In the blog post about information overload and lifestreams, what is named as probably the best-known example of a lifestream?

---------- Document excerpt ----------

April 18th, 2008

The Information Firehose, Lifestreams, and the Curse of Granularity

by Joshua Porter  |   10 Comments

I remember when I first started using feed readers. I was excited. So excited, in fact, that I wrote an enthusiastic post about it. Here was a tool that would allow me to know whether sites had been updated without having to visit each one in turn. I wouldn’t have to suffer from the pain of manually checking web sites to see if something was new. From the single interface of my feed reader, I could keep track of all the domains that I was interested in, without missing anything. In theory, I would save a tremendous amount of time and be able to receive much more signal and a lot less noise.

The reality, however, was quite the opposite. Once I got a taste for feeds, I started subscribing to more and more of them. I subscribed to hundreds of them: news, design topics, friends, bloggers whose writing I enjoy. But before long I started being unable to follow all of them, as I would fire up my feed reader and have literally thousands of new posts to look through. I was suffering again.

Instead of solving my information problems like I had imagined, feeds had simply substituted one problem for another. Whereas before feed readers I was having a hard time finding all the newly updated content, after feed readers I was having a hard time reading it all.

Lifestreams

We see the same thing happening again with a new type of interface element called lifestreams. Lifestreams (also called activity streams) display the aggregated feeds of individuals in reverse chronological order. The Facebook news feed is probably the most well-known example of a lifestream. It aggregates all the activity of your friends on the service and displays it in a neverending stream of content. Ridiculed at first for being a privacy concern, the news feed is now a primary driver of activity on the site. People I’ve talked to seem to be very polarized about the feature. Some love it and use it constantly. Others ignore it, especially since the introduction of applications. And, just recently Facebook added the ability to import activity from other services such as Flickr, Digg, and Del.icio.us, adding even more content to the flow.

So, again, we have the firehose problem. While at first it seemed like a great idea to be able to follow our friends on all the services they participate in, the reality is that seeing it all in one place is overwhelming. Information flows in at such a high rate that you can’t come close to seeing it all, let alone making sense of it. If someone asks you if you saw their most recent macro shots of flowers uploaded on Flickr, for example, you have to think back to the hundreds of Flickr pictures you’ve seen floating in your stream recently and try to remember which ones were theirs. This might be manageable if you only follow a couple people, but it quickly scales out of control.

Instead of solving my information problems like I had imagined, lifestreams have yet again substituted one problem for another. Whereas before lifestreams I was having a hard time following my friends, after lifestreams I find out that most of what they do isn’t that interesting after all.

The Curse of Granularity

One way to combat this problem would be to create tools that allow people to granularly define what content they want to see. So, for example, you might be able to say “I want to see Josh’s pictures on Flickr but not his activity on Digg” or “Show me only Josh’s Del.icio.us feed”. This sounds like a great thing to be able to do, but it comes at a big expense: the time and effort of managing all of those decisions. Do you really want to manage settings for each one of the people you follow? I’ve started to do this on those services that allow me to, but one thought keeps niggling in my mind: what if I’m turning off good content? What if, for example, I miss a great photo in Flickr because I’ve granularly shut them out of my lifestream?

---------- Information supplied ----------

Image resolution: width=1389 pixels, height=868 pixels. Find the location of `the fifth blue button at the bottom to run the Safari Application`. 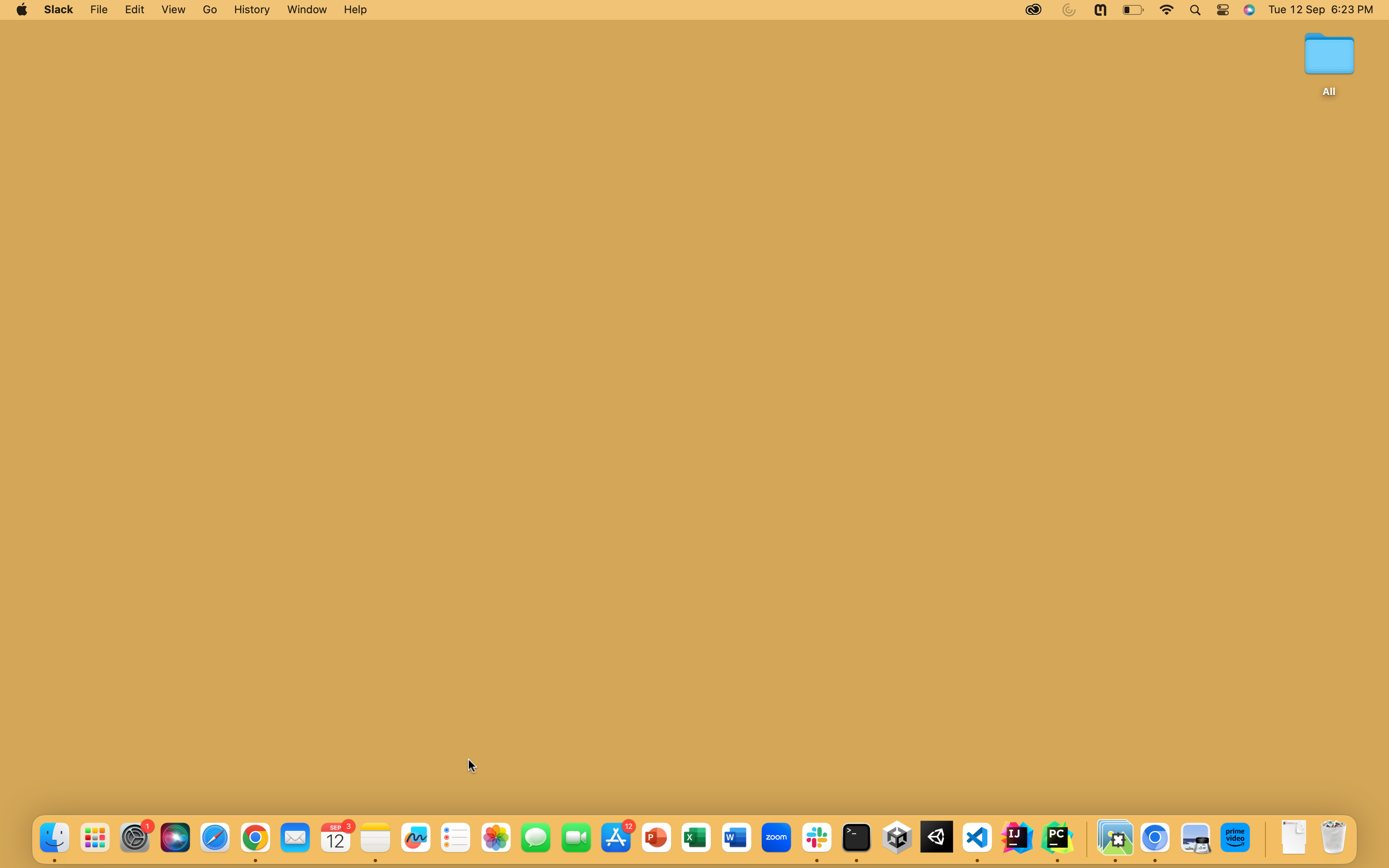

the fifth blue button at the bottom to run the Safari Application is located at coordinates (215, 838).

----------

Exercise response: The Facebook news feed.